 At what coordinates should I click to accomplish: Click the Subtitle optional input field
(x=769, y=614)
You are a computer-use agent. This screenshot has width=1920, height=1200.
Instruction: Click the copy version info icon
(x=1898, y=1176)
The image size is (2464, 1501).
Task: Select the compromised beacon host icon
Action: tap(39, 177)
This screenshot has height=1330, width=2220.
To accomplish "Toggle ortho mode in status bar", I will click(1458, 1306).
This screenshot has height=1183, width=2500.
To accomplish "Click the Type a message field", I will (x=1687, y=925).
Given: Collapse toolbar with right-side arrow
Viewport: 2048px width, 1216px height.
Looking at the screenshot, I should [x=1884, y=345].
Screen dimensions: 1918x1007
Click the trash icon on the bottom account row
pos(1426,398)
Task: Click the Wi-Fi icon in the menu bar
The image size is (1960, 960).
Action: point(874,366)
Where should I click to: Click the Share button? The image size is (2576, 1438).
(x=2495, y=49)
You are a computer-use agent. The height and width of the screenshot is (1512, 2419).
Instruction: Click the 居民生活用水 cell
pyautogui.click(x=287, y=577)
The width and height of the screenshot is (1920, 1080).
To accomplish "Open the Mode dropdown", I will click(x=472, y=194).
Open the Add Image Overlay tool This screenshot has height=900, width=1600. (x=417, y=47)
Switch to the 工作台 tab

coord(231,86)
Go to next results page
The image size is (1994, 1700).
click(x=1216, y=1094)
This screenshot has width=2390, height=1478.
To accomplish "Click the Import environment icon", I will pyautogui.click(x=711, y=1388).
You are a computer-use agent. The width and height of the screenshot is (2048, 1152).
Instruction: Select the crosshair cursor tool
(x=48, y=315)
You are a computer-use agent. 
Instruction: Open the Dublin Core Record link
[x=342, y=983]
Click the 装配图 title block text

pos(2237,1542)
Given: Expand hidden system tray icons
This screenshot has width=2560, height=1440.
===
*WHAT THE TASK REQUIRES*. Up to and including the last line above, starting with the line that contains "Instruction: Click the 居民生活用水 cell", return each line exactly and nothing else.

*OUTPUT BELOW*.
Instruction: Click the 居民生活用水 cell
pyautogui.click(x=287, y=577)
The width and height of the screenshot is (1920, 1080).
To accomplish "Open the Mode dropdown", I will click(x=472, y=194).
Open the Add Image Overlay tool This screenshot has height=900, width=1600. (x=417, y=47)
Switch to the 工作台 tab

coord(231,86)
Go to next results page
The image size is (1994, 1700).
click(x=1216, y=1094)
This screenshot has width=2390, height=1478.
To accomplish "Click the Import environment icon", I will pyautogui.click(x=711, y=1388).
You are a computer-use agent. The width and height of the screenshot is (2048, 1152).
Instruction: Select the crosshair cursor tool
(x=48, y=315)
You are a computer-use agent. 
Instruction: Open the Dublin Core Record link
[x=342, y=983]
Click the 装配图 title block text

pos(2237,1542)
Given: Expand hidden system tray icons
This screenshot has width=2560, height=1440.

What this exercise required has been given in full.